Introduce two industrial ethernet switches used in ICS deployments. The GE Multilink ML800 and the Siemens Scalance X200. I will bring these switches to the venue and wire them up. I can bring a few other ICS switches if desired, but I have vulns for these two so far.
Hand out a pcap file of the Multilink ML800 firmware upload. This comprises a mix of HTTPS and FTP traffic. We use TCPtrace to pull out the firmware from the FTP session, and then begin some light firmware analysis. This will involve using strings to learn part of the firmware is compressed inflate. We do some file carving with DD to pull the compressed blob out, and then we extract it by concatenating the GZIP magic bytes on the front. Once we have the firmware we extract some hardcoded RSA Private Keys. One of those keys can be used to decrypt the HTTPS session and recover the switch password and username in the very same pcap file. We discuss key management in ICS devices, and any other vulns from here to now. This key has been reported to GE Energy, but no fix is available yet (exclusive vuln for 44Con). This affects not only this switch but 7/9 in the switch family, and since it is made by Garretcom, it impacts their switches too.

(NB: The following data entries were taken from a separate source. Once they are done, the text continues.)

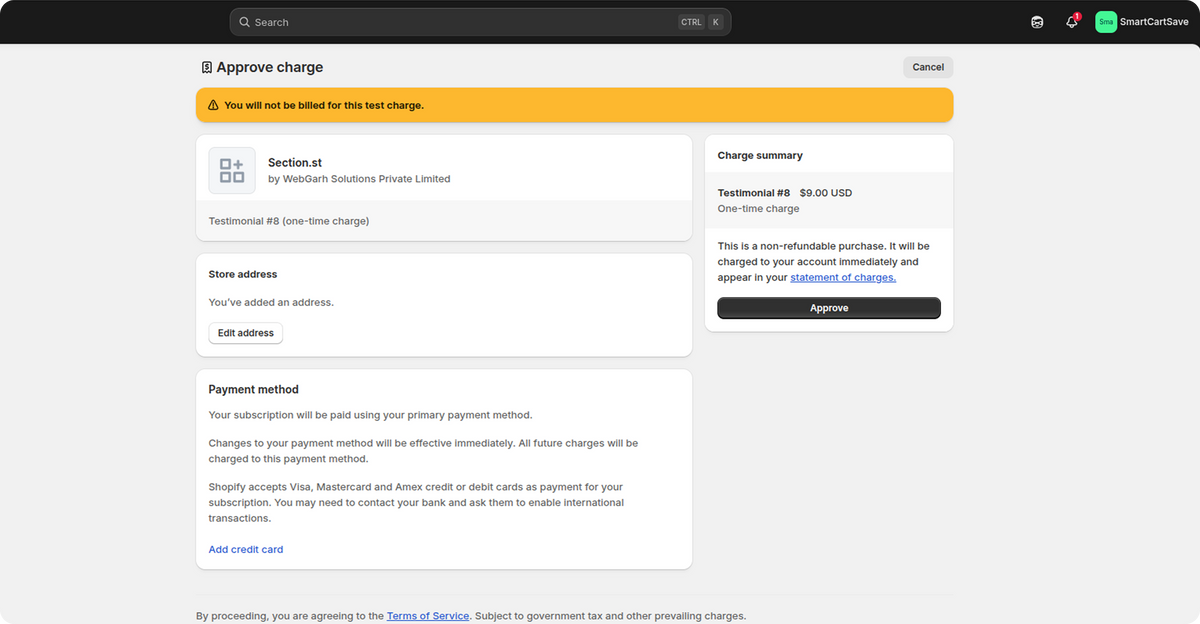Click the CTRL shortcut key badge
The height and width of the screenshot is (624, 1200).
(x=691, y=22)
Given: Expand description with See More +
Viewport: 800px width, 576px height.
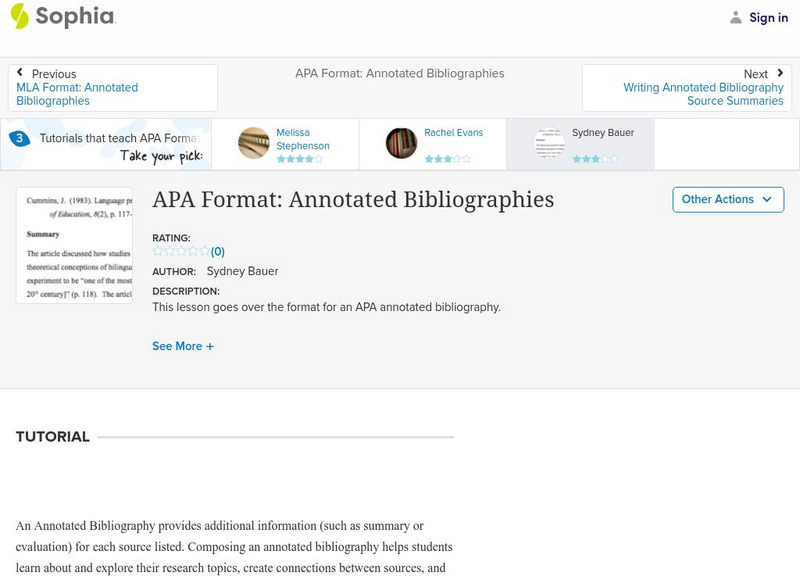Looking at the screenshot, I should tap(183, 346).
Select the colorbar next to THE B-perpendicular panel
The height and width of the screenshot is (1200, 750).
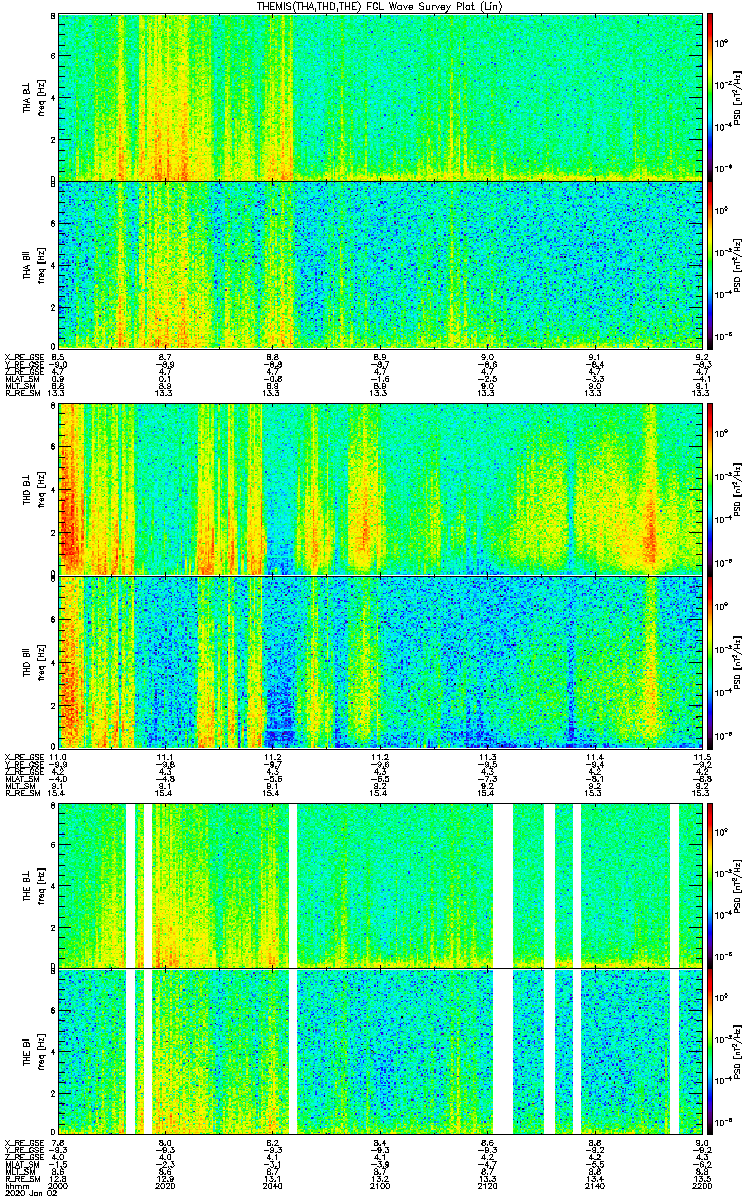pos(711,885)
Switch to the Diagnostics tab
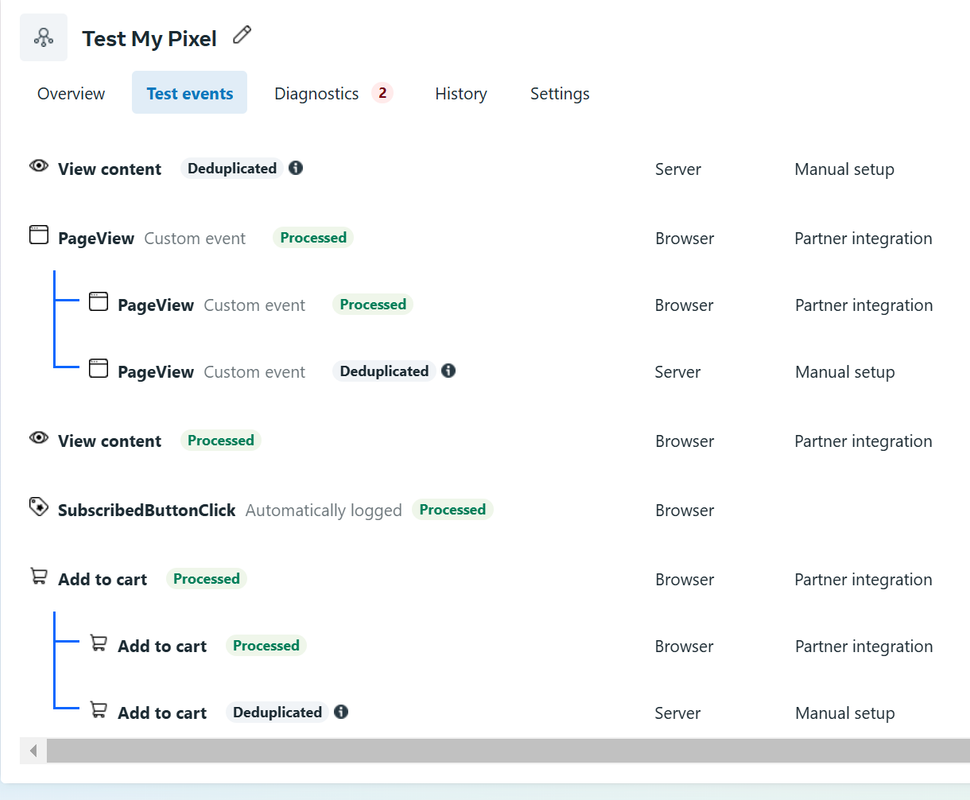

There is a second RSA Private key with a password I have currently been brute-forcing. I expect to have more to say about that by the workshop date. (Exclusive vuln for 44Con)
We present 3 older vulnerabilities in the Siemens Scalance X200 family. Session hijack, bruteforcing of MD5+Nonce, and last but not least: Auth bypass for firmware, configuration, and logfile, upload/download. These vulns are hilariously bad, but show the audience the art of session ID analysis, cracking, and light firmware analysis in embedded/ICS devices. Lastly, while these vulns are old, they will be present in the wild for another 2-5 years because of ICS lifecycles. We finish with a brand new vulnerability on the Siemens newest firmware. A hardcoded private key once again (exclusive vuln for 44con).
We finish with a discussion of key management in industrial ethernet switches, and how MITM is effective in ICS because of poor protocol security. We also explain how MITM is sometimes hindered by the real time constraints of an ICS system.